Assisti junto da minha companheira a dois filmes franceses da chamada Nouvelle Vague (em tradução literal, ‘nova onda’). Foi um movimento estético cinematográfico de forte influência global que pregava outro modo de fazer cinema, recusando, via de regra, a estética realista dos anos anteriores.
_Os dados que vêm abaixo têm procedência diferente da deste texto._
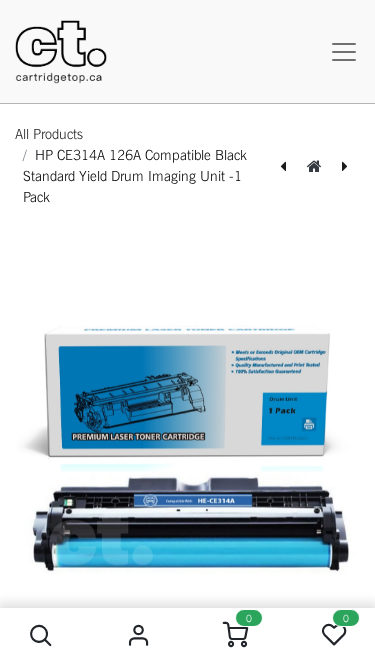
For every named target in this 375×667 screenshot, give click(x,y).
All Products (49, 134)
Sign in (138, 635)
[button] (41, 635)
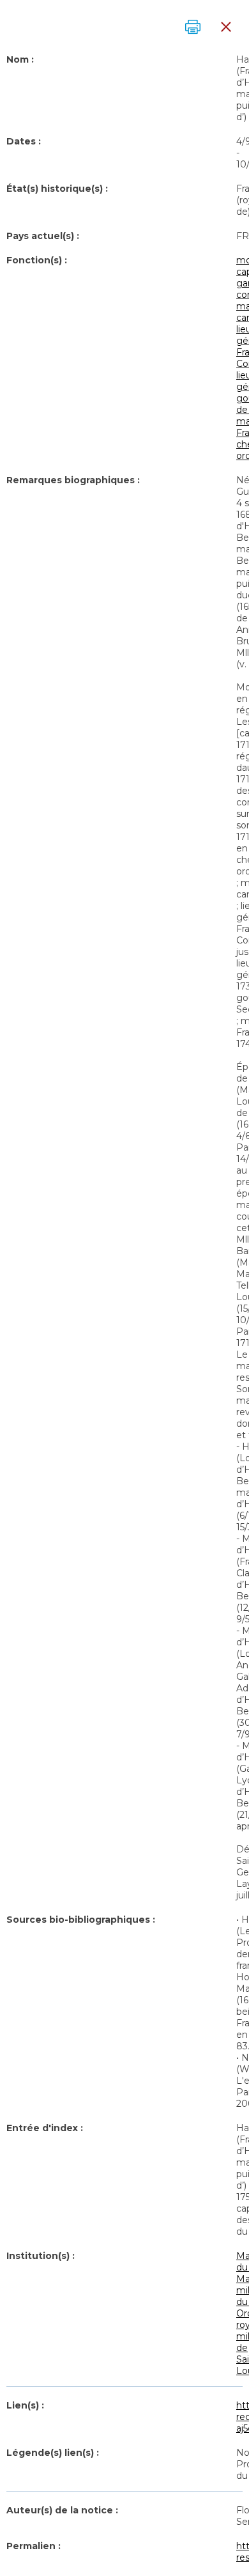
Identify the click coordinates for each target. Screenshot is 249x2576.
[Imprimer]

É claro que temos que ter precauções quanto a essas chamadas escolas estéticas, porque podemos cair na tentação de encaixotar a arte, que obviamente se recusa a isso. É que nem na literatura: não existe a sequência lógica e determinável que os livros didáticos apresentam, do tipo: primeiro vem o Barroco, depois o Arcadismo, depois o Romantismo, depois do Realismo, etc, etc. O que existem são tendências, e os artistas ora se encaixam perfeitamente naquilo, ora não, ora mais ou menos, embora tenham vivido no período histórico equivalente àquela escola.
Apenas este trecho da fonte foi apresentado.